## What you have to do
What you produce should be the lines from the line containing "This screenshot has height=581, width=1239." through the last line below, both ends included, reproduced exactly and without pictures.

## Data extract
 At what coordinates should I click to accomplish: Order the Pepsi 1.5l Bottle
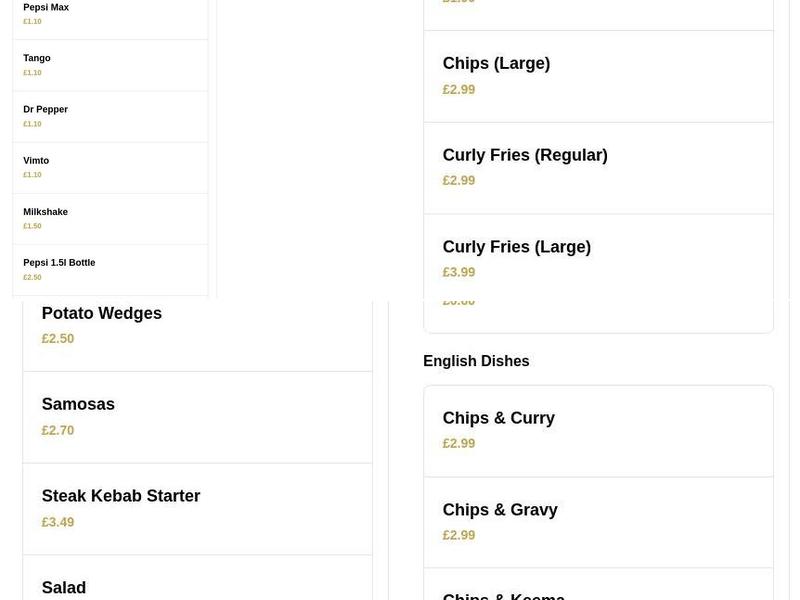58,262
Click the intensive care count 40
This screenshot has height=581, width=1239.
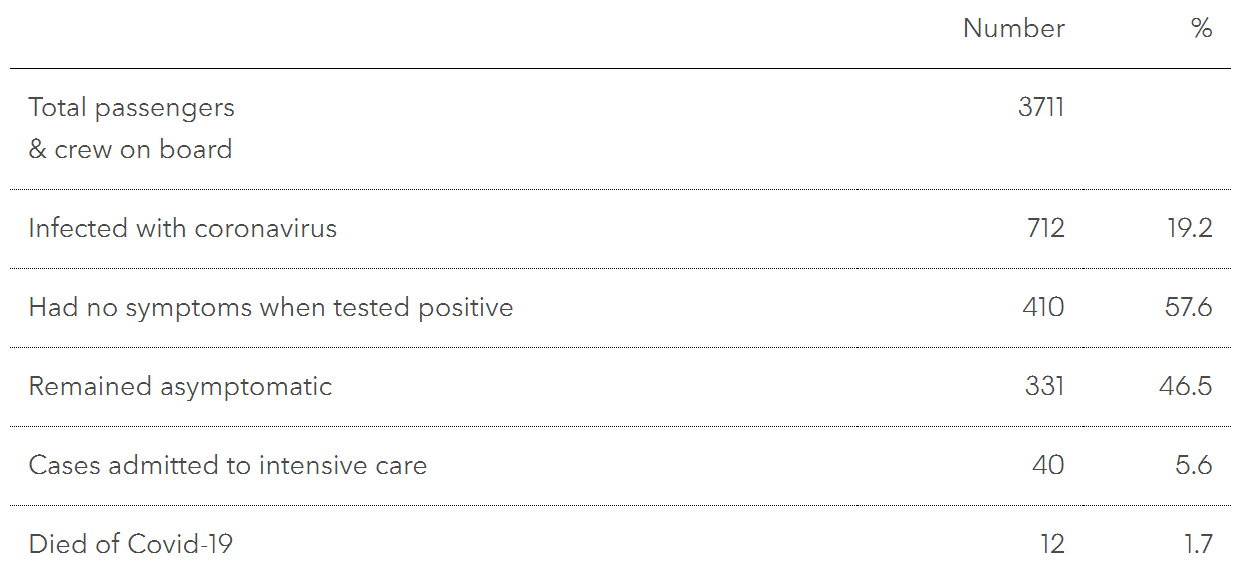[x=1048, y=465]
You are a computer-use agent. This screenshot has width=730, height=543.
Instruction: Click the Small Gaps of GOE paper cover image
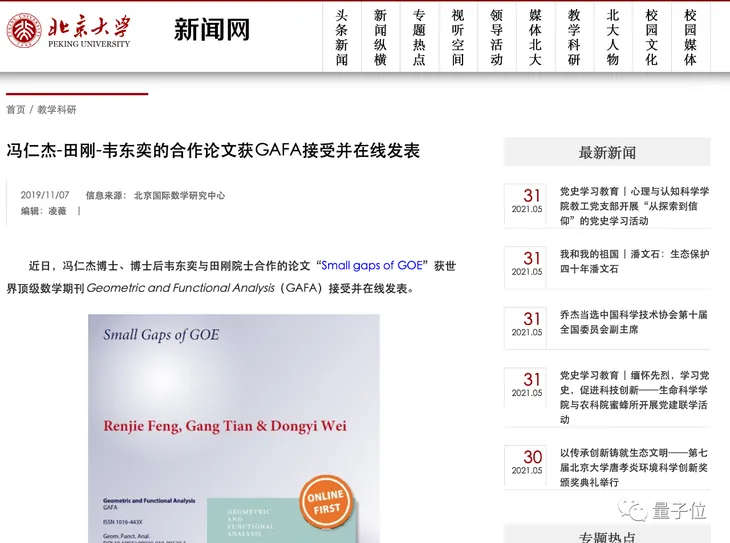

## Answer to the problem
This screenshot has height=581, width=1239.
[x=1048, y=465]
You are a computer-use agent. This screenshot has width=730, height=543.
Instruction: Click the Small Gaps of GOE paper cover image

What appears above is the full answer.